## TRECHO DA PÁGINA
****

A Netflix decidiu afastar Fied e mais outros dois funcionários que tentaram comparecer a uma reunião de executivos para a qual não foram convidados. Além da suspensão, outro funcionário trans se demitiu. O motivo seria o gerenciamento da Netflix sobre situação de Fied e o lançamento do especial de Chappelle.

Ao The Verge, o serviço de streaming alegou que eram absurdas as alegações de que a engenheira trans teria sido afastada por seu tweet. “É absolutamente falso que nós tenhamos suspendido qualquer funcionário que tenha tuitado sobre o show [The Closer]” disse um porta-voz. “Nossos empregados são encorajados a abertamente se manifestarem contrários, e nós apoiamos o seu direito de fazê-lo”.

Ted Sarandos, CEO da Netflix, defende especial

O especial de Dave Chappelle causou uma crise interna dentro da Netflix. Logo depois do lançamento do programa, alguns funcionários começaram a questionar se houve participação de transexuais para levar o stand-up ao ar, assim como a linha traçada pela Netflix para distinguir entre comentários transfóbicos e comédia.

****

## DADOS EXTRAÍDOS
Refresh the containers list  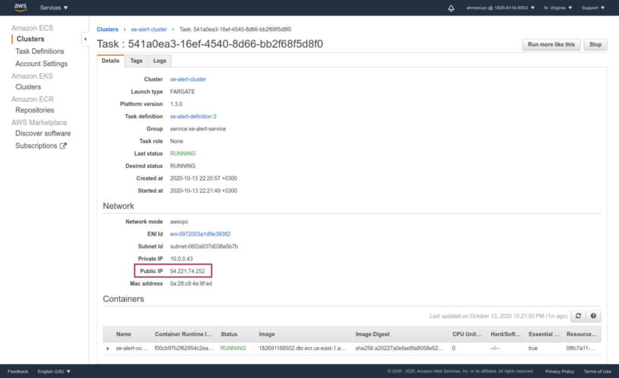click(x=578, y=316)
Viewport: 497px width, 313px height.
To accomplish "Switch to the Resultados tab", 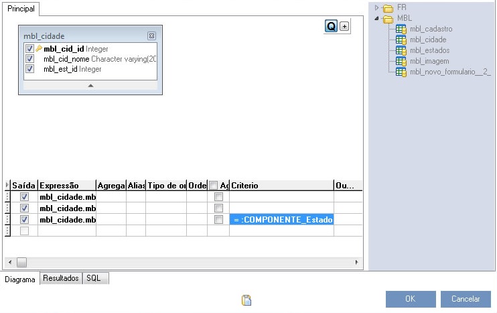I will click(61, 278).
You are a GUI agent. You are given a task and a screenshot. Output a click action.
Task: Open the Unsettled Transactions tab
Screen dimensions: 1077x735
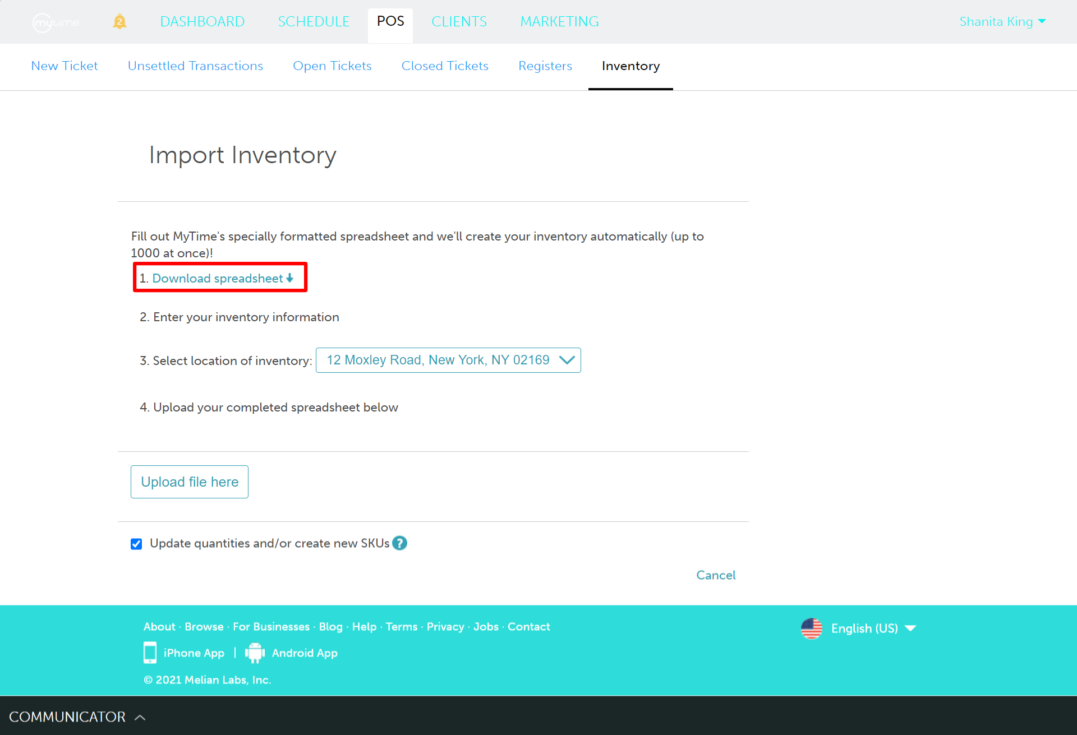(x=195, y=66)
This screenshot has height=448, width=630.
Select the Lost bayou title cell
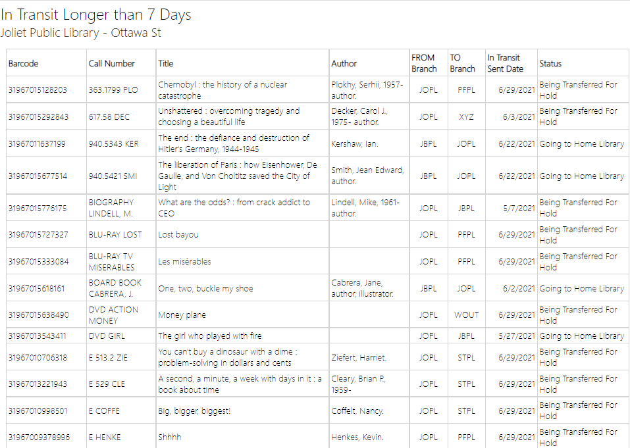[x=178, y=235]
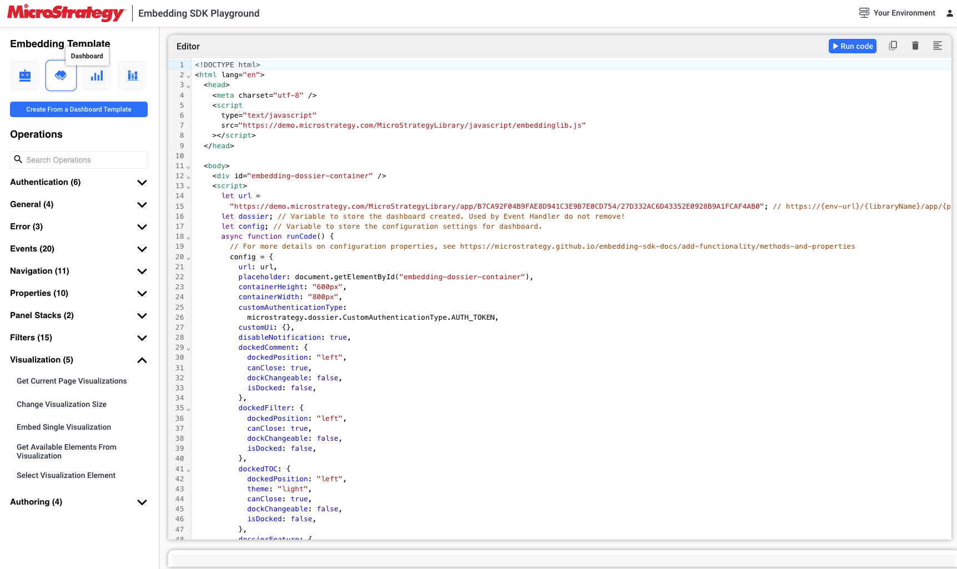Open Your Environment panel via its icon
Viewport: 957px width, 569px height.
pos(864,12)
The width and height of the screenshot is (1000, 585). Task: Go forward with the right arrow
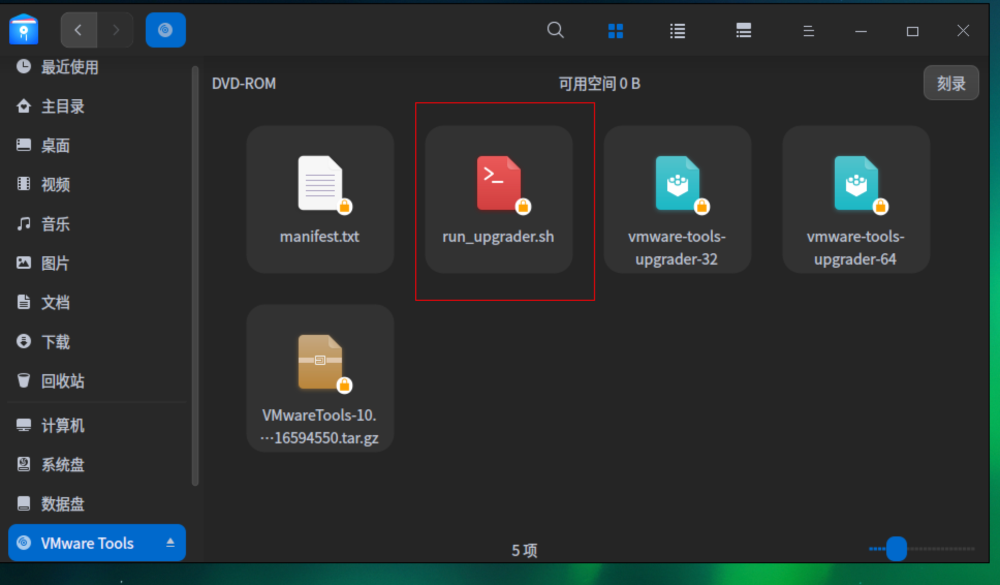point(116,30)
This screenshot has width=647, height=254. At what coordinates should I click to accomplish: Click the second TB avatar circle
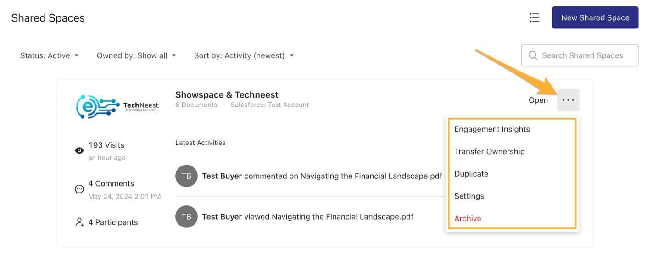pos(186,217)
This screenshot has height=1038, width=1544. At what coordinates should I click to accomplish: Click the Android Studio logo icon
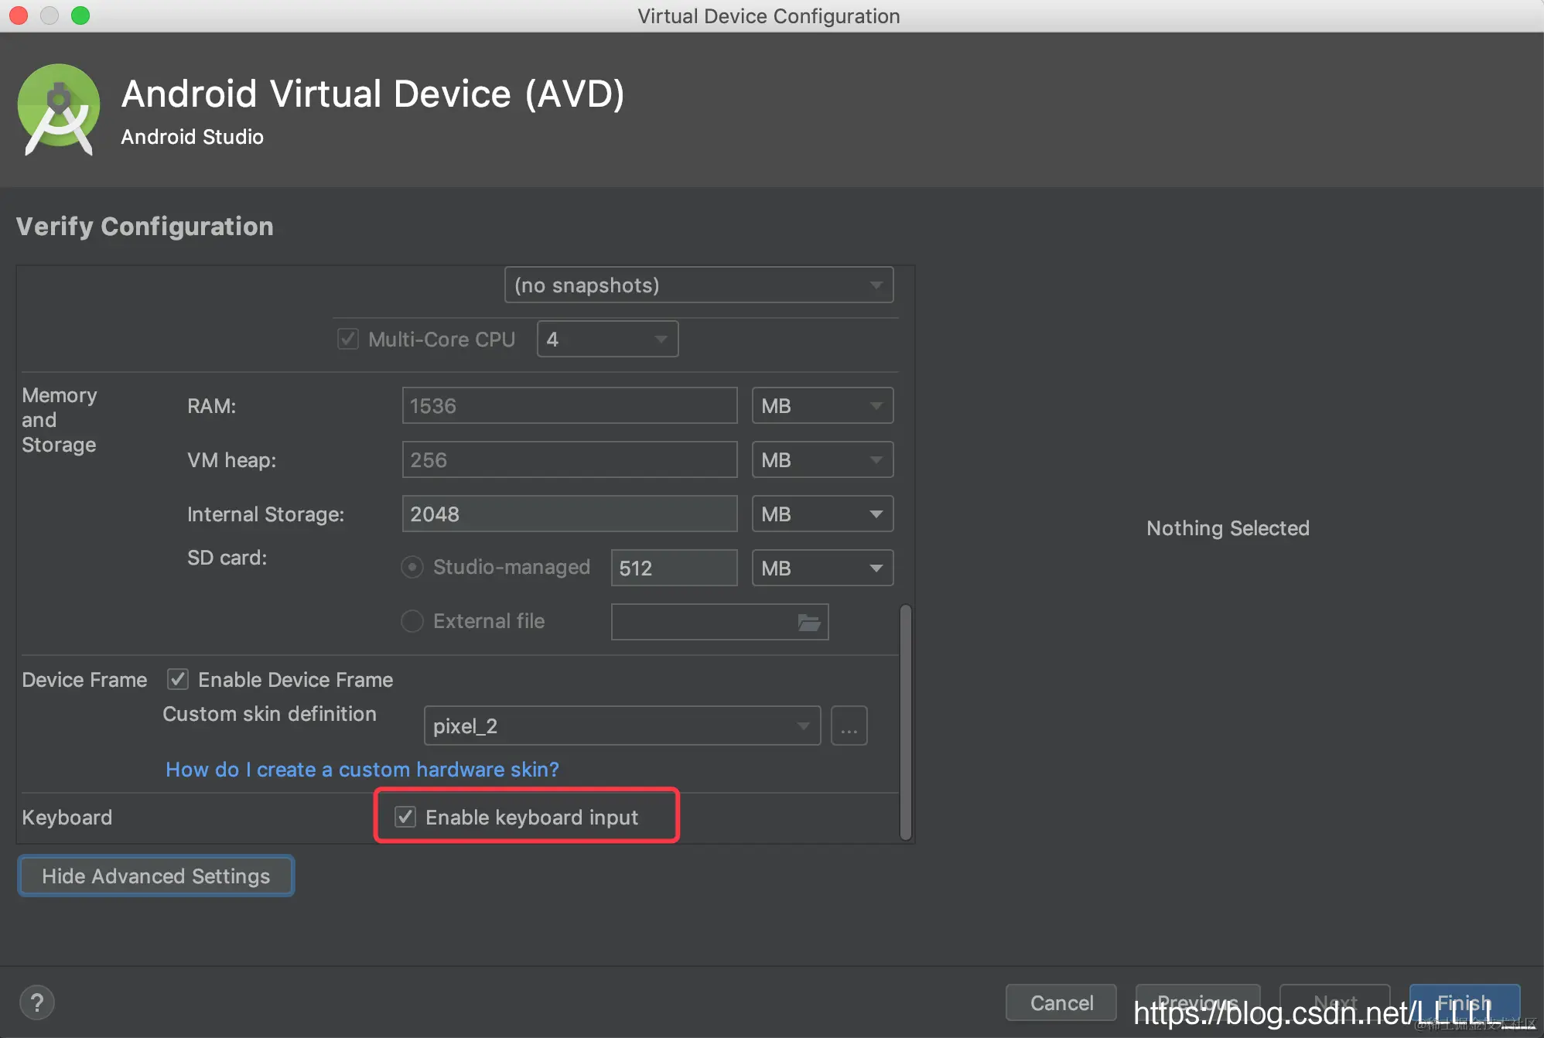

****

## INSTRUÇÕES
a) Diga se cada afirmação concorda com o trecho sobre a Netflix e o especial de Chappelle, respondendo sim ou não e citando as palavras decisivas do trecho: (i) A Netflix afastou Fied e outros dois funcionários. (ii) Um porta-voz confirmou que a engenheira trans foi suspensa por causa de seu tweet. (iii) Ted Sarandos é o CEO da Netflix.
b) Prossiga com o trecho sobre a crise na Netflix causada pelo especial de Dave Chappelle a partir da última frase mostrada.

## RESULTADOS
a)
(i) Sim: “A Netflix decidiu afastar Fied e mais outros dois funcionários”
(ii) Não: “É absolutamente falso que nós tenhamos suspendido qualquer funcionário que tenha tuitado sobre o show [The Closer]”
(iii) Sim: “Ted Sarandos, CEO da Netflix”

b)
Em um documento de perguntas e respostas, uma pessoa que trabalha naa Netflix diz que o estúdio está “fornecendo, repetidamente, a plataforma para conteúdo que é tóxico para a comunidade trans”. Diz, em continuação, a nota:

“Essas decisões tem um impacto material em nossos negócios, como nossos atuais empregados e talentos se recusando a trabalhar conosco. Qual é nosso plano e como vamos consertar essa situação especificamente?”

No dia 8 de outubro, última sexta-feira, o CEO da Netflix, Ted Sarandos, respondeu a essa pergunta em um e-mail interno que foi obtido pelo The Verge.

Na carta aos funcionários, Sarandos diz que lamenta o fato de que colegas da Netflix tenham sido ofendidos pelo especial de Dave Chappelle. Contudo, o presidente do streaming não deve derrubar The Closer do catálogo. “Estamos cientes que alguns de nossos empregados podem tentar receber a ajuda de terceiros nos próximos dias para tentar tirar o show do ar, algo que nós não faremos”, afirmou o executivo.

Ted Sarandos, CEO da Netflix, defendeu especial de Chappelle após acusações de transfobia (Imagem: Daniel Benavides/ Flickr)

Sarantos também disse no e-mail interno que The Closer não rompe a linha tênue entre comédia e discurso de ódio:

“Vários de vocês perguntaram quando nós definimos um limite sobre o que é ódio. Nós não permitimos obras que são criadas para incitar ódio ou violência na Netflix, e acreditamos que The Closer não excede esse limite. Contudo, reconheço que distinguir entre comentário e ofensas é difícil, especialmente com comédias stand-up, que existe para quebrar tabus. Algumas pessoas acreditam que a arte do stand-up significa ter uma intenção maliciosa, mas nossos membros gostam dela, e ele é uma parte importante do conteúdo que oferecemos.”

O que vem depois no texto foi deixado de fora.